··· Text segment ···

Once the calculations are complete, select the PCA node under Analysis to view the PCA results. Under the node called “Projections on PC Axes” are the default plotting of components 1, 2 and 3. Right-clicking on this node will allow other components to be chosen for plotting. These new plots will show up as new nodes under this node.

The first three Axis Scaling Parameters (Scale axix X, ...Y, and ...Z) are for scaling the X, Y, and Z axis ranges. The entered value is the viewable distance on either side of the origin.

The Point Size floating point value scales the size of each element point in space.

The Selected (Point Size) floating point value scales the size of each element point which has been selected.

3D view is one of the primary PCA displays, and is a three dimensional view. The display can be rotated and shifted by left dragging or right dragging respectively. Right clicking on the 3D view node will display a popup menu that allows the user to change the 3D view’s display options and create a selection area (essentially a cube) to define a cluster. The 2D views will display plots of any two components at a time.


PCA: 2D View
Dragging the mouse over the 2D view will create a selection area, which can be used to define a cluster. Cluster options and other features are available by right-clicking on the 2D view node on the navigation tree I the left pane.

··· Data section ···

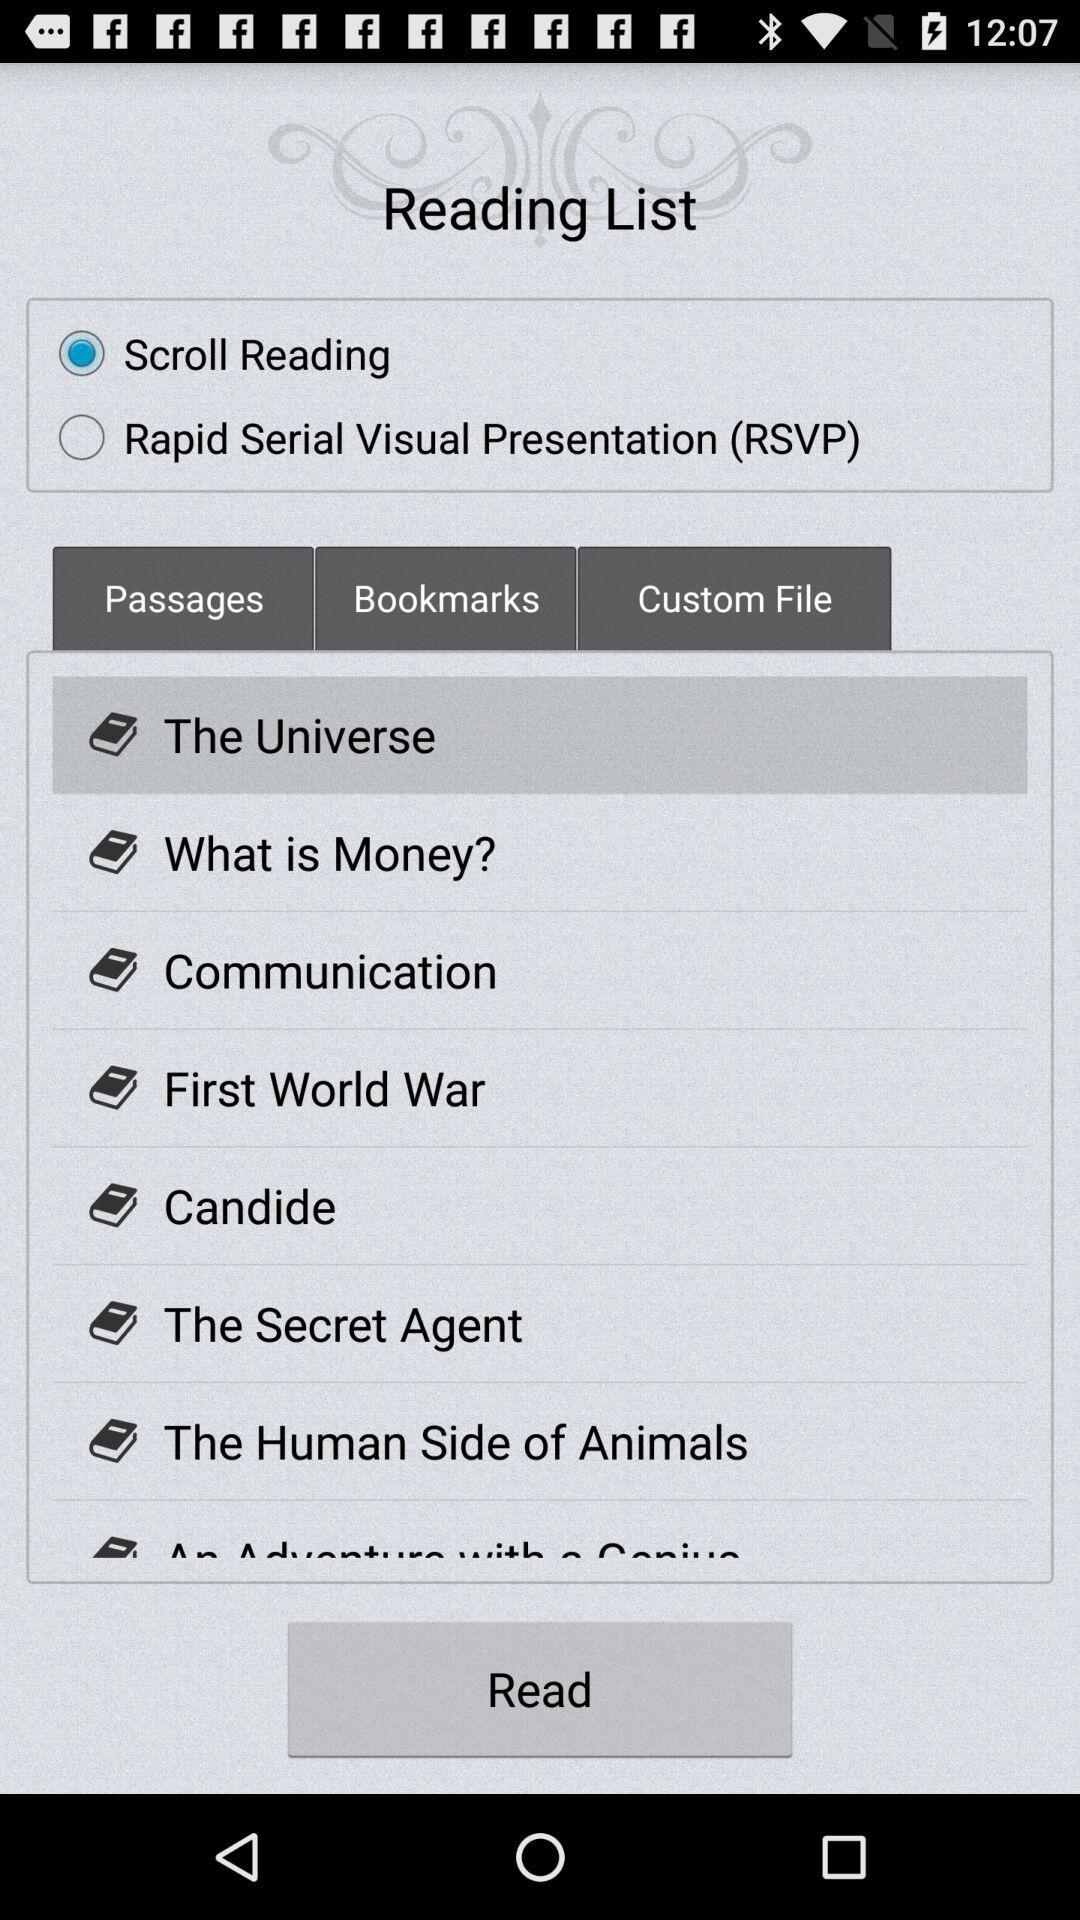 Image resolution: width=1080 pixels, height=1920 pixels. What do you see at coordinates (183, 596) in the screenshot?
I see `the passages item` at bounding box center [183, 596].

···

:: Aim 1 ::
Answer these questions from the text on PCA results:
(a) What does the value entered for each of the first three Axis Scaling Parameters represent?
(b) How are the 3D view display rotated and shifted?
(c) What does dragging the mouse over the 2D view create?
:: Aim 2 ::
Carry on the text on PCA results, picking up after its last sentence.
The data was taken from a different source than the text on PCA results.

:: Exercise result 1 ::
(a) It is the viewable distance on either side of the origin.
(b) It is rotated by left dragging and shifted by right dragging.
(c) It creates a selection area, which can be used to define a cluster.

:: Exercise result 2 ::
PC plots, PC information and Eigenvalues detail the calculations behind the construction of the display. Often some meaning such as overall expression level, expression trends, or some other aspect of the data set can be found to correlate to the principal components. Using the PC plots, and noting where clusters of elements showing various trends labeled in other algorithms fall in the 3D viewercan help to assign some tentative meaning to each component. Note that interpretation of the components is not exact and is somewhat subjective.

The first three Selection Area Positioning parameters (Position X, ...Y, and ...Z) are for positioning the center of the selection box.

The Selection Area Size Parameters dictate the dimensions of the selection area in 3D space.